Fast catchup completed:

$ goal node status -d /var/lib/algorand -w 300
Last committed block: 9310070
Time since last block: 0.5s
Sync Time: 4.3s
Last consensus protocol: https://github.com/algorandfoundation/specs/tree/3a83c4c743f8b17adfd73944b4319c25722a6782
Next consensus protocol: https://github.com/algorandfoundation/specs/tree/3a83c4c743f8b17adfd73944b4319c25722a6782
Round for next consensus protocol: 9310071
Next consensus protocol supported: true
Last Catchpoint: 
Genesis ID: mainnet-v1.0
Genesis hash: wGHE2Pwdvd7S12BL5FaOP20EGYesN73ktiC1qzkkit8=

I was also able to identify which nodes often return error 400:

r-rh.algorand-mainnet.network:4160 --> failure rate is ~87%
r-ti.algorand-mainnet.network:4160 --> failure rate is ~82%

Evidence:

cat /var/lib/algorand/node.log | grep -E 'algorand-mainnet.network:4160|http block fetcher response status code' | grep -B1 'http block fetcher response status code : 400' > /tmp/algofail.txt

cat /tmp/algofail.txt | grep -o '[a-z-]*.algorand-mainnet.network:4160' | sort | uniq -c
      1 r-ac.algorand-mainnet.network:4160
      1 r-ba.algorand-mainnet.network:4160
      1 r-bk.algorand-mainnet.network:4160
      1 r-cr.algorand-mainnet.network:4160
      1 r-eu.algorand-mainnet.network:4160
      1 r-gd.algorand-mainnet.network:4160
      1 r-hf.algorand-mainnet.network:4160
     26 r-rh.algorand-mainnet.network:4160
     18 r-ti.algorand-mainnet.network:4160
      1 r-zr.algorand-mainnet.network:4160

cat /var/lib/algorand/node.log | grep -E 'r-ti.algorand-mainnet.network:4160|r-rh.algorand-mainnet.network:4160' | grep 'networkFetcher.FetchBlock: asking client' | grep -o '[a-z-]*.algorand-mainnet.network:4160' | sort | uniq -c
     30 r-rh.algorand-mainnet.network:4160
     22 r-ti.algorand-mainnet.network:4160

Is there any chance whoever owns those two instances or load balancers can have a look at them?

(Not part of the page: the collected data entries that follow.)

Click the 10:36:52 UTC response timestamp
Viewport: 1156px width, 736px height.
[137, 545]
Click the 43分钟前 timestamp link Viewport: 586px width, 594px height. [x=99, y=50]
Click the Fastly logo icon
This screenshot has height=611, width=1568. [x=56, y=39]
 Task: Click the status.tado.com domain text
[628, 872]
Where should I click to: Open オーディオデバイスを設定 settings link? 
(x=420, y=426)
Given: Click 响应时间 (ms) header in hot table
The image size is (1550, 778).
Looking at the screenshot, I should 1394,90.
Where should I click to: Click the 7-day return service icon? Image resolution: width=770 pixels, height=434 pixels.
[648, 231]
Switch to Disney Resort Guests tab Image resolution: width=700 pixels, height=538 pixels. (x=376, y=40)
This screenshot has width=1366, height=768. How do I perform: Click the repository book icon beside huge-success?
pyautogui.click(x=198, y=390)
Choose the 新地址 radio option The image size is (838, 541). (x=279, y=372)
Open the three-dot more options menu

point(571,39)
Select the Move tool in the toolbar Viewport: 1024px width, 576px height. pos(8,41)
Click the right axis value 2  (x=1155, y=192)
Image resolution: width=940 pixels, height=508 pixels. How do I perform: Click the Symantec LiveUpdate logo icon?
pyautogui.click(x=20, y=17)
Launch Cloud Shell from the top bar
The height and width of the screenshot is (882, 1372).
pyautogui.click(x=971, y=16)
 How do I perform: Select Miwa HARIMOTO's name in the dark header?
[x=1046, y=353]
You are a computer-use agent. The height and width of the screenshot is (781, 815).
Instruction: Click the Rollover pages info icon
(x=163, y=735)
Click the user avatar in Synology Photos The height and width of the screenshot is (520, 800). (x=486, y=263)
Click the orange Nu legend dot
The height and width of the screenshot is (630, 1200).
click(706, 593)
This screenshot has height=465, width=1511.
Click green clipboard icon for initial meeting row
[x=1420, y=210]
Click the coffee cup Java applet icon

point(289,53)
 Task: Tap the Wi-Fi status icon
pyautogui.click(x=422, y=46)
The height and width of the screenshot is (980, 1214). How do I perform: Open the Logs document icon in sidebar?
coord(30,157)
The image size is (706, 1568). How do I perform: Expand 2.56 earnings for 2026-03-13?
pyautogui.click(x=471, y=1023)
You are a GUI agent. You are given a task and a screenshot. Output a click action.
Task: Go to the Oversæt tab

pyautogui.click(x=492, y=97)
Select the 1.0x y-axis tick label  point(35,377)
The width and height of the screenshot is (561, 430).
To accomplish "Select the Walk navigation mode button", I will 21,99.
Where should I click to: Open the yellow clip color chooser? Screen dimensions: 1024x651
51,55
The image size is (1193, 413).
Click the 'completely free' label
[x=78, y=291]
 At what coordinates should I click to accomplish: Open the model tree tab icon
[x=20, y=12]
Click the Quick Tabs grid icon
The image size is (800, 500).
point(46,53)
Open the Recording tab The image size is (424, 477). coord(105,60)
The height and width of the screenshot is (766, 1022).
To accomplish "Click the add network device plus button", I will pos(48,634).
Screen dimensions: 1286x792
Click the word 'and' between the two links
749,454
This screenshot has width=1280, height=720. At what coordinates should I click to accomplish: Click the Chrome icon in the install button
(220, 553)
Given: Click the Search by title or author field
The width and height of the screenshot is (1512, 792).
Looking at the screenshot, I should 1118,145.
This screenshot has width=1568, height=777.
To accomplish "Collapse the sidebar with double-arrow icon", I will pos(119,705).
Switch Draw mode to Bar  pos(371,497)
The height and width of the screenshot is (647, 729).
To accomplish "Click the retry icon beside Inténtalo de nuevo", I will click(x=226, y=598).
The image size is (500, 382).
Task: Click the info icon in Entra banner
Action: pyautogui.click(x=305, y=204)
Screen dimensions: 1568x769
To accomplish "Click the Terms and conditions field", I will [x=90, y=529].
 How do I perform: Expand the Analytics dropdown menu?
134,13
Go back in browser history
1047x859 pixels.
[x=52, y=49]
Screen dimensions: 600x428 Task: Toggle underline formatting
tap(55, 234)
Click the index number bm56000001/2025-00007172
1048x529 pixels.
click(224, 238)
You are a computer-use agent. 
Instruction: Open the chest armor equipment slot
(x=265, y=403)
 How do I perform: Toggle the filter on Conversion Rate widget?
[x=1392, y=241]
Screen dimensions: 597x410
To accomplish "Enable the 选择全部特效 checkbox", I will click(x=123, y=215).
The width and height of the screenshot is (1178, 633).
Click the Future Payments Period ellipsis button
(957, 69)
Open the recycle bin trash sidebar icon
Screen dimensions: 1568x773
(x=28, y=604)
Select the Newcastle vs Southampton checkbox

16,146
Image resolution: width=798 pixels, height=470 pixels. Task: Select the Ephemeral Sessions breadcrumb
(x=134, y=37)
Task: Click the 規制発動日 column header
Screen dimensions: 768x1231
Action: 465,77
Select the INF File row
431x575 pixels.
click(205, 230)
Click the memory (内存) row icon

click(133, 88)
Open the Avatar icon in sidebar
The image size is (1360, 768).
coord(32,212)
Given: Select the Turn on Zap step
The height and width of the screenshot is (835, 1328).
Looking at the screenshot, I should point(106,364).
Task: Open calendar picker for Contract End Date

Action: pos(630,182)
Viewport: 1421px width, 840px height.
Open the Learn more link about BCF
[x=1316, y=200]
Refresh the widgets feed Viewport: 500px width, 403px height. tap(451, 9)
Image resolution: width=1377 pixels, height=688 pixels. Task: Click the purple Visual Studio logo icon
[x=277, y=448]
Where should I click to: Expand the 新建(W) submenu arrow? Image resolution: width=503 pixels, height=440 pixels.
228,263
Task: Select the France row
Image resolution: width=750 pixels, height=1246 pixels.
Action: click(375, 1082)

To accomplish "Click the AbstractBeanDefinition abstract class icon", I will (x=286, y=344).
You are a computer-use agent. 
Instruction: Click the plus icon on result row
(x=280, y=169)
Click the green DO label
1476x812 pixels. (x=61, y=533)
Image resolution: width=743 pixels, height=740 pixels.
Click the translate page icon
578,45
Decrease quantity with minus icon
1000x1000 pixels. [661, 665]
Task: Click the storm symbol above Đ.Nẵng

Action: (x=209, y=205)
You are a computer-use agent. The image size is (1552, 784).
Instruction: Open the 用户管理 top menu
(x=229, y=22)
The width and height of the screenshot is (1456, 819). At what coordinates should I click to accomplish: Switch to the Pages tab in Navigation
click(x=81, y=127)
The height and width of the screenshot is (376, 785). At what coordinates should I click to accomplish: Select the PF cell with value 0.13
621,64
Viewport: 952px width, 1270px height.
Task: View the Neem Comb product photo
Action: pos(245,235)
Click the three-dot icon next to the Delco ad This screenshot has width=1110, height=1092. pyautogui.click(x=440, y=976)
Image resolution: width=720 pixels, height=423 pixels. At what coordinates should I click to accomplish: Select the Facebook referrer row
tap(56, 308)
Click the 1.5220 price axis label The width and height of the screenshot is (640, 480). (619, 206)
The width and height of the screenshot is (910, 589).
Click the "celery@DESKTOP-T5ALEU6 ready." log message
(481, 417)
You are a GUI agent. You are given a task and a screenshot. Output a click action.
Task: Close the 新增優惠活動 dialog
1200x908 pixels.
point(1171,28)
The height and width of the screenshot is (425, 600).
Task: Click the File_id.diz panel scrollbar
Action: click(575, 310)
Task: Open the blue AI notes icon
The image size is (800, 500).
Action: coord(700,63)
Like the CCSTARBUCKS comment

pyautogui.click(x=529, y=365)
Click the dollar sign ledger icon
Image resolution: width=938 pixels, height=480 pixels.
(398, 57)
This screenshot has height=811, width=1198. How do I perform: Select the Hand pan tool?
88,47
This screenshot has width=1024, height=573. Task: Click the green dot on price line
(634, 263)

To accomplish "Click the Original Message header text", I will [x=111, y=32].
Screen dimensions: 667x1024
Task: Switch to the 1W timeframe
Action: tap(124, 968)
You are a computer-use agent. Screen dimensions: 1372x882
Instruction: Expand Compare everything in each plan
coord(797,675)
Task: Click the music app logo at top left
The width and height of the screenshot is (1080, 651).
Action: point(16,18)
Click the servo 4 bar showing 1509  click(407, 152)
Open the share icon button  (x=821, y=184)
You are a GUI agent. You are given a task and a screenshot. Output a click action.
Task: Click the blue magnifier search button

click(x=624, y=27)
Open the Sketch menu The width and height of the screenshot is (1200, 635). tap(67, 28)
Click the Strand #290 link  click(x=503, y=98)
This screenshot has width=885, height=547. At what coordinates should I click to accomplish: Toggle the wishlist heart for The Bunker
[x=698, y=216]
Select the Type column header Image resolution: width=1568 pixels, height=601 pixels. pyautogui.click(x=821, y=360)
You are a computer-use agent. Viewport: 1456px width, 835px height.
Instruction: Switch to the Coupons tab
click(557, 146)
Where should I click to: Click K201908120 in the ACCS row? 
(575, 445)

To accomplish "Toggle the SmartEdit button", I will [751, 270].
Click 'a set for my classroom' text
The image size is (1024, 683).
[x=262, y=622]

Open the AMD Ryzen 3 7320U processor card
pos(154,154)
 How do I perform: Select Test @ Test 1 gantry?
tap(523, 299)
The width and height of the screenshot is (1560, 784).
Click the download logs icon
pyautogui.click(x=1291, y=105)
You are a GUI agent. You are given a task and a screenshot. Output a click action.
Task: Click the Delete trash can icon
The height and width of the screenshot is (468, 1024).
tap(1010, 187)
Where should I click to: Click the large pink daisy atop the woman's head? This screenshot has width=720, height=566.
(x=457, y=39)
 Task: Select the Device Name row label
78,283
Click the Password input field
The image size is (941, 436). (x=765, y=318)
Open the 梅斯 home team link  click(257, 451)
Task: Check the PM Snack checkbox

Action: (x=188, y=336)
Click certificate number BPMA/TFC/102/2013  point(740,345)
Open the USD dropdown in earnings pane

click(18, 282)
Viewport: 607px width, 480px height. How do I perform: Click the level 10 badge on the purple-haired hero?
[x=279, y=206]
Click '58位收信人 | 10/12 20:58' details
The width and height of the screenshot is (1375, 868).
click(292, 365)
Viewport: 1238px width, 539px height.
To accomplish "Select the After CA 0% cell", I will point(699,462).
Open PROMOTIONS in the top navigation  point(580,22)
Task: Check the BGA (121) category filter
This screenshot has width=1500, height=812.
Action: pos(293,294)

Additional errors (note that there are other nodes that give similar messages):

{"file":"wsNetwork.go","function":"github.com/algorand/go-algorand/network.(*WebsocketNetwork).tryConnect","level":"warning","line":1842,"msg":"ws connect(ws://r-ti.algorand-mainnet.network:4160/v1/mainnet-v1.0/gossip) fail - bad handshake, precondition failed : 'mismatching genesis ID'","name":"","time":"2020-09-26T23:28:57.224613+02:00"}
{"file":"wsNetwork.go","function":"github.com/algorand/go-algorand/network.(*WebsocketNetwork).tryConnect","level":"warning","line":1842,"msg":"ws connect(ws://r-ti.algorand-mainnet.network:4160/v1/mainnet-v1.0/gossip) fail - bad handshake, precondition failed : 'mismatching genesis ID'","name":"","time":"2020-09-27T00:23:57.219086+02:00"}

Thank you.

We adjusted relay records to remove some that were showing errors at the end of the month, so I would be interested to hear if this is still an issue for people.